Internationale Bedeutung und Antwort der Linken
Die Ereignisse in Brasilien sind von großer Bedeutung für ganz Lateinamerika: Temer war mit seinem institutionellen Putsch die Speerspitze der kontinentalen Rechten, die mit Macri in Argentinien und Kuczynski in Peru für einen regime change in Venezuela eintreten. Ein Sturz Temers könnte dieser neoliberalen Rechten einen Schlag geben, kann jedoch genauso schnell in die Hände anderer bürgerlicher Fraktionen gelangen. So setzt die PT der ehemaligen Präsidentin Dilma und des beliebten Ex-Präsidenten und Gewerkschafters Lula auf Neuwahlen, um sich als Garant der Ordnung zu präsentieren.

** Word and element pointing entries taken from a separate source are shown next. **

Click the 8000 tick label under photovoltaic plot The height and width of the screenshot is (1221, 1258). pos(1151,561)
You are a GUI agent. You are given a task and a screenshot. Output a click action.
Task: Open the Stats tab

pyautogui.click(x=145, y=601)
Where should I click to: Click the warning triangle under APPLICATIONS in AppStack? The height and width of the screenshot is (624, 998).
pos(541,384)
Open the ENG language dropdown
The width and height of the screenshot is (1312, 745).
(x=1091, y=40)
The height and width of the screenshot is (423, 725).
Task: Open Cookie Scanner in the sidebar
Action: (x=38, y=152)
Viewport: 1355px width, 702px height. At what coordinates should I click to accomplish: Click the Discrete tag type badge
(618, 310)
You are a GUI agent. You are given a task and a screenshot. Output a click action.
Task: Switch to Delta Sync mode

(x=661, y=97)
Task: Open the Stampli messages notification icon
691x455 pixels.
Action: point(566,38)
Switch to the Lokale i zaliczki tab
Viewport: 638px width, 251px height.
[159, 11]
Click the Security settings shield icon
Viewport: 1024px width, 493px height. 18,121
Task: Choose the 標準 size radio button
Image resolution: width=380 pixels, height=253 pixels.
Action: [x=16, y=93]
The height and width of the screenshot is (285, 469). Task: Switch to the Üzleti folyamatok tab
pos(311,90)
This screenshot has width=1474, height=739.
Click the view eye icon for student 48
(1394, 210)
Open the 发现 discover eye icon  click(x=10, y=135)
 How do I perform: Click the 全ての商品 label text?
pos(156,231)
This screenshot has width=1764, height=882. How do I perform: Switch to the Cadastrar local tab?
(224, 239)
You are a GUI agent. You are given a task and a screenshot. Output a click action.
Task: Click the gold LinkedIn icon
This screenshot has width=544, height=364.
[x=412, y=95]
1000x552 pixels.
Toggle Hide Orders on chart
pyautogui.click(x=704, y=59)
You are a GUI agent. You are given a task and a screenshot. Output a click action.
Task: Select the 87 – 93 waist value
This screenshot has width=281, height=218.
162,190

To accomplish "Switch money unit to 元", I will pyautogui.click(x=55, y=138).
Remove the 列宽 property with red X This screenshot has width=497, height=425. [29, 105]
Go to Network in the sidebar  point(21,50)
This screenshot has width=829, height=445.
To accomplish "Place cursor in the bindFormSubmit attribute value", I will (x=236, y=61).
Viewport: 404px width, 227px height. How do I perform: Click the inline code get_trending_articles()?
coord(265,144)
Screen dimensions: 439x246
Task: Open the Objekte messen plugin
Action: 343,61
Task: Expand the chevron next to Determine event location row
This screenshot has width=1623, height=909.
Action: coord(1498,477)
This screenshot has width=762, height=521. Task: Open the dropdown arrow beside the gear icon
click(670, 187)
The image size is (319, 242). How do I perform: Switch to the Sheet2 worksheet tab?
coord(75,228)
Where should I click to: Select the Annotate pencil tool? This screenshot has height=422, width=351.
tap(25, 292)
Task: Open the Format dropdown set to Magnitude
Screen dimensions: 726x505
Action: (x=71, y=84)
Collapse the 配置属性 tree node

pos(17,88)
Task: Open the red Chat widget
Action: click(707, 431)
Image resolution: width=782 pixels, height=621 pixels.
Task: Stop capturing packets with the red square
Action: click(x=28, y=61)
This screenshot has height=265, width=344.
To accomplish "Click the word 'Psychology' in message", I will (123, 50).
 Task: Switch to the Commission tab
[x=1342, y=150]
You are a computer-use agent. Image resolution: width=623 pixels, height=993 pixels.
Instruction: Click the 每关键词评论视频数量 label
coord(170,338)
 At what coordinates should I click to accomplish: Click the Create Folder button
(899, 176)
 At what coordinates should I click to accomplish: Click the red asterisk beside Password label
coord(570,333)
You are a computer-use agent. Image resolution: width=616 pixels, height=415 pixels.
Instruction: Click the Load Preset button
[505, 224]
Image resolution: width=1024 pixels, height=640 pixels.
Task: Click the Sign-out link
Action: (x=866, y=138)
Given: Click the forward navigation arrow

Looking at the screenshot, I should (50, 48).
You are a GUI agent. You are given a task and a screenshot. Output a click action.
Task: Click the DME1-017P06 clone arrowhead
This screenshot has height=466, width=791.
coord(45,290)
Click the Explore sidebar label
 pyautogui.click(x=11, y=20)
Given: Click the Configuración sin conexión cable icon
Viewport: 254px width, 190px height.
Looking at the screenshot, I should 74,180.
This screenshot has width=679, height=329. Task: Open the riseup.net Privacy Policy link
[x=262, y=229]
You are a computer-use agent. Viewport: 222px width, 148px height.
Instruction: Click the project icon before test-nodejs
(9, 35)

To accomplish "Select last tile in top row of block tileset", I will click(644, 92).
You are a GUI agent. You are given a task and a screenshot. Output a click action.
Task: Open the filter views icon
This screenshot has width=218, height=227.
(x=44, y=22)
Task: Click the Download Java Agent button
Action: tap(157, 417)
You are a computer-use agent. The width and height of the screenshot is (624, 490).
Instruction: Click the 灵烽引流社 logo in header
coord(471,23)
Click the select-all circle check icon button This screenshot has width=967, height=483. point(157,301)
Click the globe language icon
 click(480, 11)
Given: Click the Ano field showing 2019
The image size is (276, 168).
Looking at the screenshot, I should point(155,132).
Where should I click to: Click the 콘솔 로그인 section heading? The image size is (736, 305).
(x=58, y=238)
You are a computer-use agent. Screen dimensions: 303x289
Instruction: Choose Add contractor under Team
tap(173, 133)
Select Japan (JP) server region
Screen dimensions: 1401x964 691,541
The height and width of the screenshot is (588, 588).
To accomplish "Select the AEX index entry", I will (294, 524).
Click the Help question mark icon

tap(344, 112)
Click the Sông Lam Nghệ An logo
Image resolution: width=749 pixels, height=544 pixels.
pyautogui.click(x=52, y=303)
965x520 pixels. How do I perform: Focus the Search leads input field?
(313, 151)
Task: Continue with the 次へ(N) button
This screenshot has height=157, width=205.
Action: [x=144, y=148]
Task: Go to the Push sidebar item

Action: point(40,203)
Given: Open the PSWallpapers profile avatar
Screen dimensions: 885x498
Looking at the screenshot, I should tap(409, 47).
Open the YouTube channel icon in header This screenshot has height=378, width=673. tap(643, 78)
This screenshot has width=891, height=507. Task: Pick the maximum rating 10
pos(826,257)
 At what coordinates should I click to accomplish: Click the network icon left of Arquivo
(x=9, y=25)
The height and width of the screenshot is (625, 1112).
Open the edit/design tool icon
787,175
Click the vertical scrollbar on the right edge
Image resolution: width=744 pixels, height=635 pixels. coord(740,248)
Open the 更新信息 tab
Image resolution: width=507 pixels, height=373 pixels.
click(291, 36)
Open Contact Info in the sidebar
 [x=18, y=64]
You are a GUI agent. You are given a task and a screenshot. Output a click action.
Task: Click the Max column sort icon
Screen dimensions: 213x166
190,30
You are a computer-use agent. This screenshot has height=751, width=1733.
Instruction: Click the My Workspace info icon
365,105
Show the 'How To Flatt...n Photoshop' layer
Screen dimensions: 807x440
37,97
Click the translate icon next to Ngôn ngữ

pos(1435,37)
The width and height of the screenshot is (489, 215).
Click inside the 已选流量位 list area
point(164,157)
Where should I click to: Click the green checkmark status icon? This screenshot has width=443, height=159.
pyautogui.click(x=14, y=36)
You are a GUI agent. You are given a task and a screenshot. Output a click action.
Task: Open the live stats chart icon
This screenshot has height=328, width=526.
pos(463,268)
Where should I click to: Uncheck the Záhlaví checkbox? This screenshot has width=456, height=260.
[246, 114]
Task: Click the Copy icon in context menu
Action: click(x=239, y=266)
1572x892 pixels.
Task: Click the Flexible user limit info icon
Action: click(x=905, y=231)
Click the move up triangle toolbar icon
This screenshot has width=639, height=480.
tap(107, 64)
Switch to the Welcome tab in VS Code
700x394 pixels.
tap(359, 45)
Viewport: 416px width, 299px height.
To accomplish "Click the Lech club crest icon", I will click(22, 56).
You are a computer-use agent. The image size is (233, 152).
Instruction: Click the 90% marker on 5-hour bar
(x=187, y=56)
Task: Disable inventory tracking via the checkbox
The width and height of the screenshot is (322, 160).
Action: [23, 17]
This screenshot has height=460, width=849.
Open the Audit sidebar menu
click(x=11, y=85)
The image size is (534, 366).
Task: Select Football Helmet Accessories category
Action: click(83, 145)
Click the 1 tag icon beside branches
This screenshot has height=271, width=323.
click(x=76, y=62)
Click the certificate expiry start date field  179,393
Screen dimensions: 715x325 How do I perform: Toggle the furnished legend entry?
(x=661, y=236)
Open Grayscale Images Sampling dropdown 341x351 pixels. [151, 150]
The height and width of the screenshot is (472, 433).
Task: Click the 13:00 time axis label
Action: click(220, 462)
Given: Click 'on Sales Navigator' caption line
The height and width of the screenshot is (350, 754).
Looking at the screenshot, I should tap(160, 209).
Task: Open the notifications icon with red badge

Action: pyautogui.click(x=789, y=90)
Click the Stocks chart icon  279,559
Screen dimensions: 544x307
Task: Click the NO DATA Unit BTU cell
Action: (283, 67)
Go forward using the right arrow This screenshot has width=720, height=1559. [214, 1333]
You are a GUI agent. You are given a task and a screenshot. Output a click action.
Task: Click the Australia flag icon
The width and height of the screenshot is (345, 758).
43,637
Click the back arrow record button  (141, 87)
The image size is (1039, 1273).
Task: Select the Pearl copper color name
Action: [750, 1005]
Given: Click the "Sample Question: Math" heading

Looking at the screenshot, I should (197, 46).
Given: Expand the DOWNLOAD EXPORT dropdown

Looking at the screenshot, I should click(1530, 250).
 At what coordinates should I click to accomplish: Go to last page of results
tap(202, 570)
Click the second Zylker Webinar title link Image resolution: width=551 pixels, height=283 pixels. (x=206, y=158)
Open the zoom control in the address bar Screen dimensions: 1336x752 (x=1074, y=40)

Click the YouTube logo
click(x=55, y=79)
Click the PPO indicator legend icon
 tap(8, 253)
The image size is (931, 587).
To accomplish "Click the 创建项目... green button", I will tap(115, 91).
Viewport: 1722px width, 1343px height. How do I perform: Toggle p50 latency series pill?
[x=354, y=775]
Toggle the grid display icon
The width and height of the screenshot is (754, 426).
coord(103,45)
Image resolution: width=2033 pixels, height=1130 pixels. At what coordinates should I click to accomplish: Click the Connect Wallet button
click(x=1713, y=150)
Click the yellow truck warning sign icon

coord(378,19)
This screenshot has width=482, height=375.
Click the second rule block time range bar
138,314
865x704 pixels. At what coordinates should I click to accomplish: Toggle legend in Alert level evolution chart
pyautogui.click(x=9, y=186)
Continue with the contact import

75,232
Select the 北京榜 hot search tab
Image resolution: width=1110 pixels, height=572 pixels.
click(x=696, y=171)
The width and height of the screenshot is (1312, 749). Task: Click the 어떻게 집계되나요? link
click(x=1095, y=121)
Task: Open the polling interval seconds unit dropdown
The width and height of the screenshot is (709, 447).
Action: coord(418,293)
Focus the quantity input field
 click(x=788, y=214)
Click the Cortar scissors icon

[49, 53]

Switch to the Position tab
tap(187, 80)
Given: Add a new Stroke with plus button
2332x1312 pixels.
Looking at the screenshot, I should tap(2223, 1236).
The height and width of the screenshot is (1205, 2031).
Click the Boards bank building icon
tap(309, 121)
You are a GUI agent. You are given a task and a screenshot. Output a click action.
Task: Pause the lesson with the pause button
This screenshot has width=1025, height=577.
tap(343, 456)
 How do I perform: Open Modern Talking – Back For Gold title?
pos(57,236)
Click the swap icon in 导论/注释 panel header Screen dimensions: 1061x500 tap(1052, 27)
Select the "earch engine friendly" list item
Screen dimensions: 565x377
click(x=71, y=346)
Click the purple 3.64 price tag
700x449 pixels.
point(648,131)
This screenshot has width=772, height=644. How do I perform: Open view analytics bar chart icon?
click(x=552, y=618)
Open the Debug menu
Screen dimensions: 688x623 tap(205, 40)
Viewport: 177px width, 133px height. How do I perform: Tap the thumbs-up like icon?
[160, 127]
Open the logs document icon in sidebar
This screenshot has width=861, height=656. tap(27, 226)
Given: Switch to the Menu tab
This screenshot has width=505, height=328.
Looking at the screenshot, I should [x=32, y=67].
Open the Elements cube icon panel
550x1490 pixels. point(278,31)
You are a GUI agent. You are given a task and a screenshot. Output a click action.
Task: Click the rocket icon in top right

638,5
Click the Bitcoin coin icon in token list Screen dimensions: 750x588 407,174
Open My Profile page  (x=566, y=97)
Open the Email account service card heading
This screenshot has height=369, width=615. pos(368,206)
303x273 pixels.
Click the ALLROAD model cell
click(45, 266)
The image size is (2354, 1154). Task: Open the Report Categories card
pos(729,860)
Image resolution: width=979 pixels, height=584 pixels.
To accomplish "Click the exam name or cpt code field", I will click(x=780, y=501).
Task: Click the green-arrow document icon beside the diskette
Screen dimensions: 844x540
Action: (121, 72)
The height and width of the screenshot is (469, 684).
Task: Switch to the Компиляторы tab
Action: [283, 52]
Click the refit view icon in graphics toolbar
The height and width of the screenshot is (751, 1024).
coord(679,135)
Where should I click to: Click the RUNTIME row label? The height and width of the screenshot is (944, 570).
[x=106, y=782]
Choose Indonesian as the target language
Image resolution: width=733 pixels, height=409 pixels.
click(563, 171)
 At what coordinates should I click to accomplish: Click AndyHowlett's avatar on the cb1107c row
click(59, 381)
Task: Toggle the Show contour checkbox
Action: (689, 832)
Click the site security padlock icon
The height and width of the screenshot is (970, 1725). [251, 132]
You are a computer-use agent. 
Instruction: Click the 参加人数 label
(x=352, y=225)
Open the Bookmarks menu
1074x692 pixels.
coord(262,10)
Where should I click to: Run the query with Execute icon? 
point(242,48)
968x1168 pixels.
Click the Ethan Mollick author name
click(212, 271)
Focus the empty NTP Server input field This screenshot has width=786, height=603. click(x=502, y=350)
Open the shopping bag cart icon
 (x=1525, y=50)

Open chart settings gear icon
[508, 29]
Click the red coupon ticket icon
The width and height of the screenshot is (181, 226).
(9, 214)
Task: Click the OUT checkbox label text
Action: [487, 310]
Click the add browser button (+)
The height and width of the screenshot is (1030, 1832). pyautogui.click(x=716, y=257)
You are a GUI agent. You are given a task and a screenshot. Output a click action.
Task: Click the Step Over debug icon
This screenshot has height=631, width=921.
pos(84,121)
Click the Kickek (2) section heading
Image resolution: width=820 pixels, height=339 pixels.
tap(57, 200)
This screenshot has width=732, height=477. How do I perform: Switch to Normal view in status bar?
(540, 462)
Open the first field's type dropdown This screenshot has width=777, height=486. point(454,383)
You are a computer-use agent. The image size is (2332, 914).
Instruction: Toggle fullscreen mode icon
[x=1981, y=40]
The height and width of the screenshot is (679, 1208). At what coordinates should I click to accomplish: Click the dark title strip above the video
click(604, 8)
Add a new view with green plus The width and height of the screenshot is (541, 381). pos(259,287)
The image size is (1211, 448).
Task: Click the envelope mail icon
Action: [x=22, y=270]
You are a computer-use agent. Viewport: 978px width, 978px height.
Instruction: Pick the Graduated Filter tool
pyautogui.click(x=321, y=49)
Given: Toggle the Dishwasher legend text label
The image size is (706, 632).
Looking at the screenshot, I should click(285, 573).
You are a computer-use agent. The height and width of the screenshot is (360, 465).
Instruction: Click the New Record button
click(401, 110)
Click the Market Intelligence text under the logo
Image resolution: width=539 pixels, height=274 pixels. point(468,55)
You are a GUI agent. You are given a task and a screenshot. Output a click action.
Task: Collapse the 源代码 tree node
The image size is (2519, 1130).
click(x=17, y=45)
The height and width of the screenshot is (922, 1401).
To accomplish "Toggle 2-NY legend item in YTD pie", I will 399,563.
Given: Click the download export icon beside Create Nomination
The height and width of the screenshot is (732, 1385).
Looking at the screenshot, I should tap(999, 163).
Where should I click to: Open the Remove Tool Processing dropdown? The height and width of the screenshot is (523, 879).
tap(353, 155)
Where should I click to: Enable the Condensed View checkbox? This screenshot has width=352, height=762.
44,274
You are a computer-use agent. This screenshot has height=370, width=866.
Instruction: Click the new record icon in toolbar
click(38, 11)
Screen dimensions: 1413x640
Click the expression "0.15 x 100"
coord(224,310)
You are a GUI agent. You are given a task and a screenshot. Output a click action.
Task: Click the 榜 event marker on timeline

Revolutionäre Organisationen wie die Bewegung Revolutionärer Arbeiter*innen (MRT) fordern die Gewerkschaftsführungen dazu auf, sofort zu einem unbefristeten Generalstreik aufzurufen, der von der Basis diskutiert und organisiert wird, bis Temer fällt. Außerdem schlagen sie anstelle von Neuwahlen, die das angeschlagene Regime legitimieren würden, eine freie und souveräne Verfassungsgebende Versammlung vor, die alle Reformen von Temer sowie die Privatisierungen aller vergangenen Regierungen zurücknimmt und die großen Probleme der arbeitenden Bevölkerung diskutiert und in ihrem Sinne löst. Nur so kann garantiert werden, dass die Kapitalist*innen nicht ihre Lösung der aktuellen Krise durchsetzen können, sondern die Arbeiter*innen.